• PROBLEMS TO SOLVE
(1) Do these statements agree with the bowling text below? Answer yes or no for each, quoting the deciding words of the text: (a) Bowling's roots go back to 300 A.D. in Germany. (b) In nine-pin bowling, the ninth pin is traditionally painted blue. (c) There are seven universally accepted variations of bowling.
(2) Can you pick up the text on bowling variations below after its final sentence and carry it on?

Bowling is a great way to spend your Friday or Saturday nights, but are you aware that there is more to the game than just ten pin bowling? Bowling has rich roots dating back to 300 A.D. in Germany so it only makes sense that the game would have evolved over the years. In 2019, there are five different universally accepted variations of the game, which vary by size, number of pins, and the shape of the pins. Some even use different sized balls to affect the difficulty of hitting that perfect strike.

Nine-Pin Bowling

The most popular variation of bowling in Europe, nine-pin has the most variation on traditional ten-pin. Once outlawed in the U.S.during the 1930's for fear of employees skipping work to play, the resurgence of this variation is just gaining popularity again today. With human pinsetters and ball return, this variation is straight out of the 1950s. The pins are set up by spacing out eight pins to create a diamond (1-2-3-2-1) at the end of the lane with enough space in the middle for the ninth pin. The ninth pin is traditionally painted red to differentiate it from the rest of the white pins in play and is often called the 12 pin.

• DATA LISTING
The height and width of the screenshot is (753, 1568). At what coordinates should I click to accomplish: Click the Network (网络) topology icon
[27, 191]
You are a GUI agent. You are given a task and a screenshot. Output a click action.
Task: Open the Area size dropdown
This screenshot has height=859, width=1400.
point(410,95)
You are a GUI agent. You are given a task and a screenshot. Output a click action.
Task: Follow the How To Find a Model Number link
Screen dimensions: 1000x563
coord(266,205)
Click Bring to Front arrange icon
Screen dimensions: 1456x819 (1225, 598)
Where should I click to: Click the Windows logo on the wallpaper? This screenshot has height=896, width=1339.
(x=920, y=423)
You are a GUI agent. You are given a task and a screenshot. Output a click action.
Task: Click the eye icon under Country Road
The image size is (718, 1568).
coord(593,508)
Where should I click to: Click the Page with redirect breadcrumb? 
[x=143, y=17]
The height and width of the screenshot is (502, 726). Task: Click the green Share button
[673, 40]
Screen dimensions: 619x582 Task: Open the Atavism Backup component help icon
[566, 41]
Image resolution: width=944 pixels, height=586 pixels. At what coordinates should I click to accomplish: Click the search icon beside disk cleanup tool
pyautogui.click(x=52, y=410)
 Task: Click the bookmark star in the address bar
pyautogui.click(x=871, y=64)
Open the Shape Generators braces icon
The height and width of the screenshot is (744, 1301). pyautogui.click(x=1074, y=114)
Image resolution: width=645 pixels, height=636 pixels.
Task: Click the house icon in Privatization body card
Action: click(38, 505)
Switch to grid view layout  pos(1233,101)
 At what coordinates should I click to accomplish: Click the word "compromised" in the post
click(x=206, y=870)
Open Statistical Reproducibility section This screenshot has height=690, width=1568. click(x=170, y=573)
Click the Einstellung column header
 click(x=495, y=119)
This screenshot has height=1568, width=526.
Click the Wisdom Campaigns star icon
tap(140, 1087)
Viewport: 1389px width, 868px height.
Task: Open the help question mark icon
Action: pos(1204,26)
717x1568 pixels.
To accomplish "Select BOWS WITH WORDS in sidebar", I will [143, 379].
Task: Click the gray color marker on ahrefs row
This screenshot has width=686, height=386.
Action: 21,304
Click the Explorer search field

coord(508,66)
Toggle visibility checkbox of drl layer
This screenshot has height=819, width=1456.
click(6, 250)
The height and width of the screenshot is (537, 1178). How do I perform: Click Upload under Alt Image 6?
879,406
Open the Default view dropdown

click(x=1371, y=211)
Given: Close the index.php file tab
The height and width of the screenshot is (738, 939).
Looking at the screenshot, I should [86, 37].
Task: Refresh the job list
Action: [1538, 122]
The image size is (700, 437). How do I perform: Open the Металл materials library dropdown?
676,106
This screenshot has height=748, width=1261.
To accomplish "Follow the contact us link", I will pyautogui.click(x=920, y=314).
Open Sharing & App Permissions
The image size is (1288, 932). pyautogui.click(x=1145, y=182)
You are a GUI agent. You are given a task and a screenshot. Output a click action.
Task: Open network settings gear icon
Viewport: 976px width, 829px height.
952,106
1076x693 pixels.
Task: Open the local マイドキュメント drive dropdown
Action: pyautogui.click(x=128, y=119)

• EXPECTED RESPONSES
(1)
(a) Yes: "Bowling has rich roots dating back to 300 A.D. in Germany"
(b) No: "The ninth pin is traditionally painted red"
(c) No: "there are five different universally accepted variations of the game"

(2)
Teams usually consist of six people with a team captain responsible for choosing the order for the frame. When a round begins each bowler is given two turns to knock over the diamond and the red pin. If the bowler knocks down all the pins on their first roll they receive a nine ringer which is worth zero points. If they knock down all the pins and leave the 12 pin standing it's called a 12 ringer and worth 12 points. When the pins are not all successfully knocked down in one turn the next player resumes with the same pin setup. If the next bowler knocks down the remaining white pins in their turn they receive a score of 12 for the team. If the next bowler knocks down all the pins left including the 12 pin then they receive 9 points. When it gets to last bowler's turn in the round the white pins knocked down in their turn are added to the team score.

10-Pin Bowling

The most common form of bowling in the United States, ten-pin is an American tradition. The ten pin layout is created by laying out a pyramid at the end of the lane (4-3-2-1). In ten-pin, players compete individually or on teams of up to six, each competing to reach the highest possible number of pins knocked down. Similar to the other variations, players receive two turns per frame to knock out all ten pins.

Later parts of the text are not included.